Austin-Sparks.net

Editor's Letters

by T. Austin-Sparks

May 1927

Beloved of our Lord,

"Ye have need of patience, that after ye have done the will of God, ye may receive the promise."

How many of us become weary and faint in the tests of our faith, not recognising their necessity and import!

The will of God, as revealed in the Cross, has been accepted by us, and our integrity in this consent to our own death is before Him. We are conscious of nothing as against ourselves, for we have come to His Light, and dwell in IT; and though the experience be a constant humiliation on the one hand, on the other the Blood is speaking and cleansing, and we have peace. Yet are we still hedged in, our path is trouble-thronged and straitened. There is no break into service, fruitfulness, the open ways of blessing, the prosperity of His kingdom. What is the meaning of it all?

Beloved, this is it. Now is the vindication of God's grace in us. He is able to say before principalities and powers concerning us, "Hast thou considered My servant?" He knows the sacrifice is fully upon the altar. But will that "love of God" as now within us keep us bound there? Will Isaac, the son of promise, consent to his own execution, so to speak? For this is the test of sonship, the trial of His grace. The triumph of the Cross must first of all be made manifest in us ere we can become the public proclaimers of that triumph. Fear not therefore because of present straitening. The works of our salvation are all complete. By one offering He hath perfected to perpetuity them that are sanctified. We have free and blessed access into this continual grace wherein we stand as in the Presence of God in His Son, but to the glory-praise of His grace this thing must be tested, tried, proved.

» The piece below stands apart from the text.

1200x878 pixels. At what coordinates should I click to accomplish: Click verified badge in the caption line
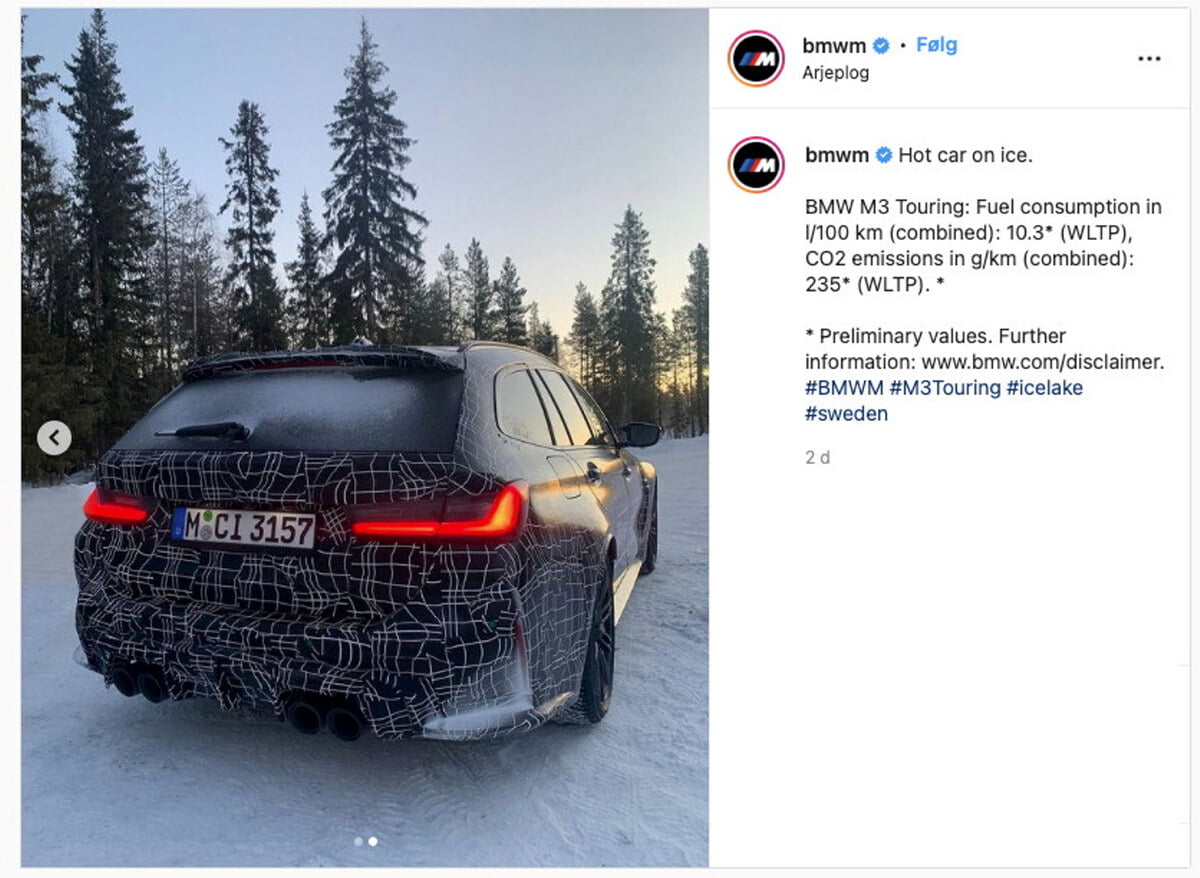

For this reason is it not added to the full declaration of our salvation? "And not only so, but we exult in the tribulations also, knowing that tribulation worketh patience."

It is well to correctly discern this word "patience." It is not the "long-suffering" we usually designate as that virtue. The New Testament discriminates between these two phases of Christ's grace in us. Both words occur, for example, in Colossians 1:11. This "patience" is steadfast endurance, fortitude, or literally "an abiding-on-top" during trial. It is the unconquerableness of faith. "Ye have heard of the patience of Job?" But Job was not merely long-suffering. Indeed, one does not always discern that virtue in his speeches. But he had the fortitude of his faith; he endured and believed in God despite the confusions of his circumstance and the contradictions to his former experience of God, and in this patience he said, "Though He slay me, yet will I trust Him." This is Biblical patience, the steadfastness of saints. We also have need of it, and more so as the conflict thickens.

Recently we saw a mighty battleship newly launched, a magnificent and costly piece of worldly armament, perfect in all its parts and fully equipped for service. But we were told that although perfect it was going for its "trials." Its engines, its boilers, its guns, and the whole fabric of the vessel had to undergo the strain, prolonged and real, of a thorough testing. There would be heavy seas and hard driving and utmost pressure, severe demands made upon all its parts and equipment, before it could be passed into active service.

So with us. We also are on trial, and we have therefore need of steadfast endurance, patience. And in this the apostle is quite plain, as to the reason, for "patience" says he, works, "experience," - or as the Revised Version has it, "probation." So we are going through probation. The Lord sometimes allows the devil to experiment upon us in this way: he experiences the truth of God's grace in us, and we discover also with thankfulness that the faith of the Son of God that weathered Calvary can meet other storms.

Wherefore, "Stand fast in the faith; quit you like men; be strong." In your patience gain possession of your souls, for he that endureth unto the END, the same shall be saved.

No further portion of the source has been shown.